- Opening Delimiter -

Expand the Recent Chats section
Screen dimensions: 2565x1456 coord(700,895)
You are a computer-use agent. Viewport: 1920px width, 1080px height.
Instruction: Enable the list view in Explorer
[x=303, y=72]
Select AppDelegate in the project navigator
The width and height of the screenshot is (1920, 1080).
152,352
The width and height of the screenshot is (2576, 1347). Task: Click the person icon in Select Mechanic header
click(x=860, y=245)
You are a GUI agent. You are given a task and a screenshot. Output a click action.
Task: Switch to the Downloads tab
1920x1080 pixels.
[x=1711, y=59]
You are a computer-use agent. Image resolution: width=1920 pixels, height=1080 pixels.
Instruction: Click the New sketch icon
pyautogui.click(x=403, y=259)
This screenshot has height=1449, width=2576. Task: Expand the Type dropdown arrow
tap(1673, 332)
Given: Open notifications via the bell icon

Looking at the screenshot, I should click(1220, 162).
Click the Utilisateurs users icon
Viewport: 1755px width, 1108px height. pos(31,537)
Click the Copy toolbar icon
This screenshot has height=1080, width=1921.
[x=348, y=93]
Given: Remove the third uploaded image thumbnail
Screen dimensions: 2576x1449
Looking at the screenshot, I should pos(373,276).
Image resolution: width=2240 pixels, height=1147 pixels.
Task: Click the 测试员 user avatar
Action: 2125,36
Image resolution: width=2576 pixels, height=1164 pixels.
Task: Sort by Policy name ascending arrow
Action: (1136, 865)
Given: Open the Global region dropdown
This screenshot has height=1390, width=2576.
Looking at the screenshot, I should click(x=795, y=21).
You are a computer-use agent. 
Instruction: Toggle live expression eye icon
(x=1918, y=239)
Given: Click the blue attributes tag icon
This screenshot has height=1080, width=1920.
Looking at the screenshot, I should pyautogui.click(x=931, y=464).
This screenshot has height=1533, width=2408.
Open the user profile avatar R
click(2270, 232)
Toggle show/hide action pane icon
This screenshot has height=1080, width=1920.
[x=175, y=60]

- Closing Delimiter -

Required action — Include in the answer nothing but an exact repetition of the lines from the one with "Given: Click the blue attributes tag icon" through the end of the material.

Exercise answer —
Given: Click the blue attributes tag icon
This screenshot has height=1080, width=1920.
Looking at the screenshot, I should pyautogui.click(x=931, y=464).
This screenshot has height=1533, width=2408.
Open the user profile avatar R
click(2270, 232)
Toggle show/hide action pane icon
This screenshot has height=1080, width=1920.
[x=175, y=60]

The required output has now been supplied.